◆ Source document
= Beginning of Section =
Dec 13, 2022 4 min read

Barbara Kellerman on the Blindspots of Leadership Courses and Programs

Mistaken assumptions in leadership training

The leadership industry and its proponents (including yours truly) can almost come across as religious fanatics and preachers spreading the good word. You will often hear terms like "good/great leaders" which have a moral undertone to them.

Many of them draw clear lines between concepts that are often inseparable in practice. For eg leaders vs managers — leaders as the ones with the vision while managers are focused on maximizing efficiency and execution. Of course, reality is not as neatly separated.

It's rare for someone with deep knowledge in any industry, to have the ability to not just see blindspots clearly but to speak out about them. Barbara Kellerman at the Harvard Kennedy School of Public Leadership is that rare exception.

In The End of Leadership she highlights some fundamental blindspots that the leadership industry and as an extension organizations suffer in the area of leadership development.

The reality of leadership training

That notwithstanding the enormous sums of money and time that have been poured into trying to teach people how to lead, over its roughly forty-year history the leadership industry has not in any major, meaningful, measurable way improved the human condition.
...
Bottom line: while the leadership industry has been thriving—growing and prospering beyond anyone’s early imaginings—leaders by and large are performing poorly, worse in many ways than before, miserably disappointing in any case to those among us who once believed the experts held the keys to the kingdom.

While sounding different, they have common mistaken assumptions

The various ways to teach leadership are exciting, or intimidating, or simply confusing—take your pick. They range from courses that focus on content (what students need to know) to courses that focus on process (how change happens), to courses that focus on structure (conditions under which change takes place).
...
To say that each of the pedagogies is different from the others is to say the obvious...What is less obvious is how they are similar, how nearly every one is a variation on several recurring themes.

What are these mistaken assumptions?

The "good leader" as the "savior"

The leadership industry assumes that good outcomes depend on good leaders; that good leaders are good people; and that good people can be trained, or educated, or developed, to be good leaders. Thus leadership development is the equivalent of individual development. ... the leadership industry is dedicated to searching for a savior, a single individual who is the apotheosis of the “great man” or great woman...

A leader-centric view of the universe

Most of the pedagogies are leader-centric. This seems a given—after all, this is a handbook for teaching leadership. But as I have argued all along implicitly or explicitly, the model, the fundamental model based on the leader at the center, is wrong. Leader-centrism no longer explains, if it ever did, the way the world works.

Followers do not matter

Most of the pedagogies are oblivious to the fact that followers matter. Why?

First, because most of the pedagogies were developed in schools of business, where followers matter even less than they do in schools of government; second, because, as indicated, there is a lot of money to be made in developing leaders, and not a lot of money to be made in developing followers; and third, most important, because followers are still considered inconsequential. But as we we know full well by now, followers, matter. They cannot then, must not then, be excluded from the learning process.
= End of Section =
◆ Provided material
= Beginning of Section =
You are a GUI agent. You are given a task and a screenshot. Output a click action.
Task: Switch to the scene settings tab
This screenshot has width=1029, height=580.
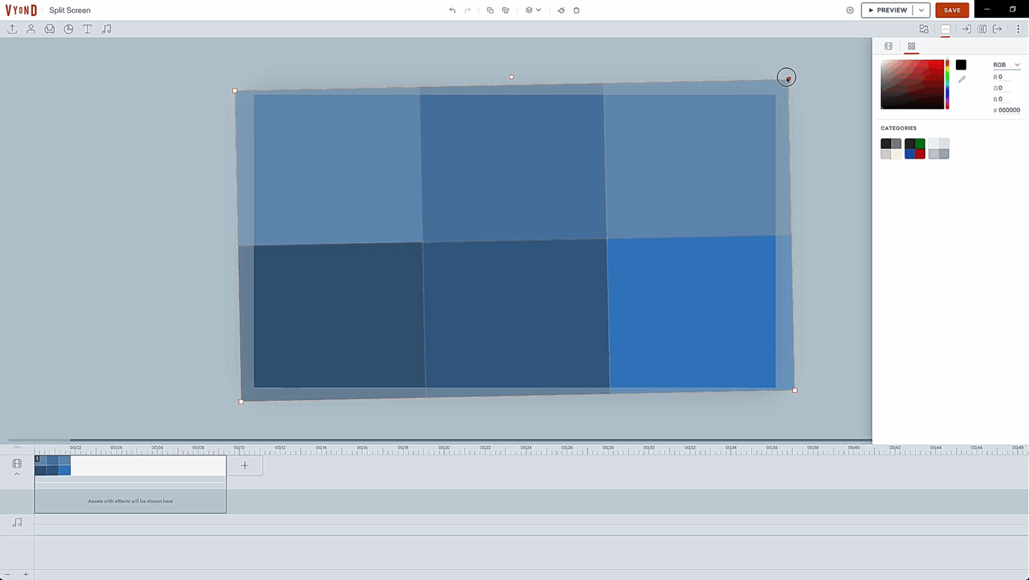tap(889, 46)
= End of Section =
◆ Problem requirements
According to the text on Barbara Kellerman, in what kind of schools were most leadership pedagogies developed?

◆ Task result
Most of them were developed in schools of business.